Euro-Area Economic Confidence Climbs Amid RecessionCorina Ruhe
Economic confidence in the euro area increased in May, adding to signs the region is beginning to emerge from the longest recession in the single-currency era.
An index of executive and consumer sentiment rose to 89.4 from 88.6 in April, the European Commission in Brussels said today. That’s in line with the median estimate in a Bloomberg News survey of 33 economists.
“The survey is still at levels consistent with a continued contraction in the euro-area economy, and therefore a continued recession for the time being,” Philip Shaw, chief economist at Investec Securities in London, said by telephone. “The most encouraging number is the consumer confidence indicator, which has jumped a little bit more quickly than the rest.”
The 17-nation economy’s contraction has left the European Central Bank to try to mitigate the damage by cutting interest rates and exploring unconventional ways of channeling money to needy companies, especially in the south.

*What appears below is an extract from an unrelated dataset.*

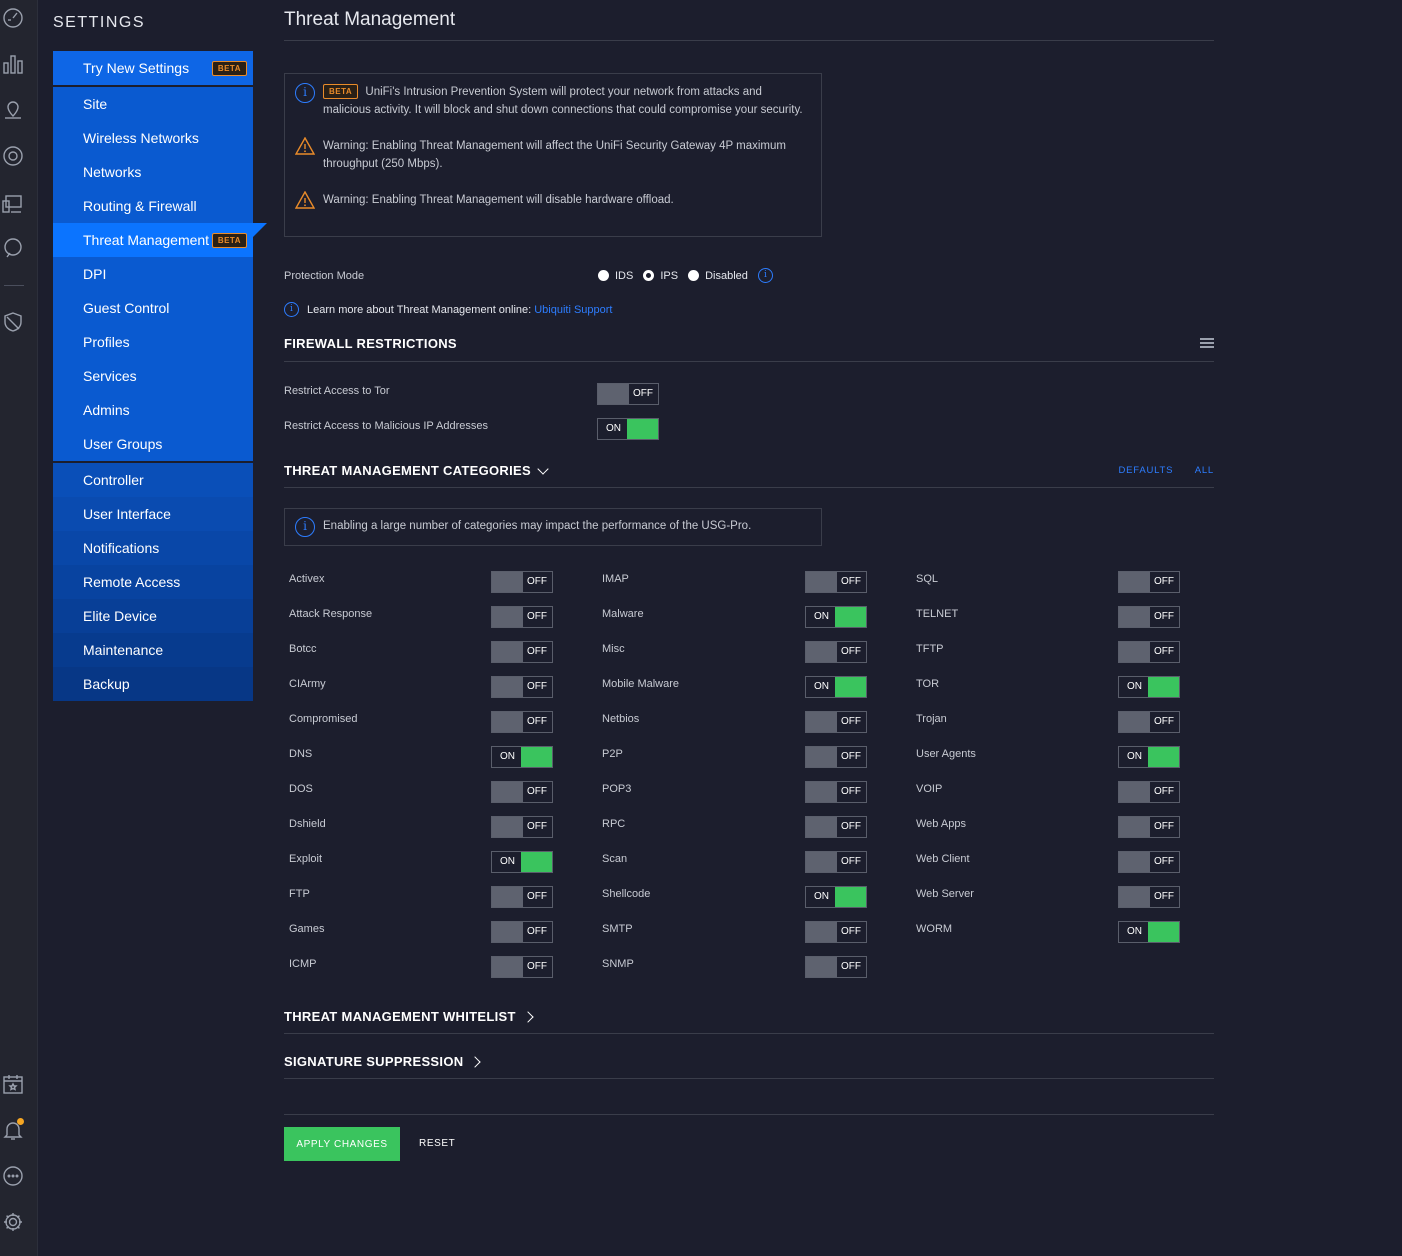  I want to click on chevron-down-icon, so click(543, 469).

The ECB this month cut its benchmark rate to a record low of 0.5 percent.
“Our measures gave breathing space from markets driven by panic, which were forcing the economy into a position where inappropriately high interest rates would make default a self-fulfilling prophecy,” ECB President Mario Draghi said earlier this month. “Today we are seeing some encouraging signs of tangible improvements in financial conditions. Spreads in sovereign and corporate debt markets have narrowed considerably.”
The euro area’s 18-month recession will end in the second quarter, as the economy stagnates before returning to growth in the following three months, according to a separate Bloomberg survey. The economy contracted 0.2 percent in the first quarter.
A gauge of sentiment among European manufacturers increased to minus 13 from minus 13.8 in April, today’s report showed. An indicator of services confidence climbed to minus 9.3 from minus 11.1, while consumer confidence improved to minus 21.9 from minus 22.3.
The euro extended gains against the dollar after the survey results were released, trading at $1.2965 at 1:31 p.m. in Brussels, up 0.2 percent on the day.
Spain’s recession eased in the first quarter as domestic demand stabilized while exports, which the government says will drive the recovery of the euro-area’s fourth-largest economy, fell at the fastest pace in a year, a report today showed.
In the U.K., house prices increased the most in 18 months on an annual basis in May as the recovery in the market for residential property gained momentum, Nationwide Building Society said today.
Switzerland’s economy climbed 0.6 percent in the first quarter from the end of December, beating a median estimate of 0.2 percent in a Bloomberg News survey, with consumer spending helping it to perform better than the neighboring euro area.
The encouraging confidence data from Europe followed a May 28 report in the U.S. that showed consumer confidence in the world’s largest economy climbed in May to the highest level in more than five years as views on the economy and labor market improved.
In China, the second-largest economy, Premier Li Keqiang told German business leaders this week that his country is confronted by “huge challenges” as it seeks 7 percent annual growth this decade, down from more than 10 percent in the previous 10 years.
Today’s economic-confidence report followed a May 16 trade report that showed euro-area exports rose rose 2.8 percent in March and the trade surplus widened to 18.7 billion euros ($24 billion). European Union car sales rose in April for the first time since September 2011.
PSA Peugeot Citroen, Europe’s second-biggest carmaker, said demand for new vehicles in the region has started to stabilize at a “very low level,” after European Union car sales rose 1.8 percent in April, the first gain since September 2011.
Even so, the auto market is near a two-decade low. Maxime Picat, head of the manufacturer’s Peugeot brand, said May 22 that industry sales in Europe will fall 5 percent this year in the sixth consecutive annual decline, and that it’s too early to predict a rebound.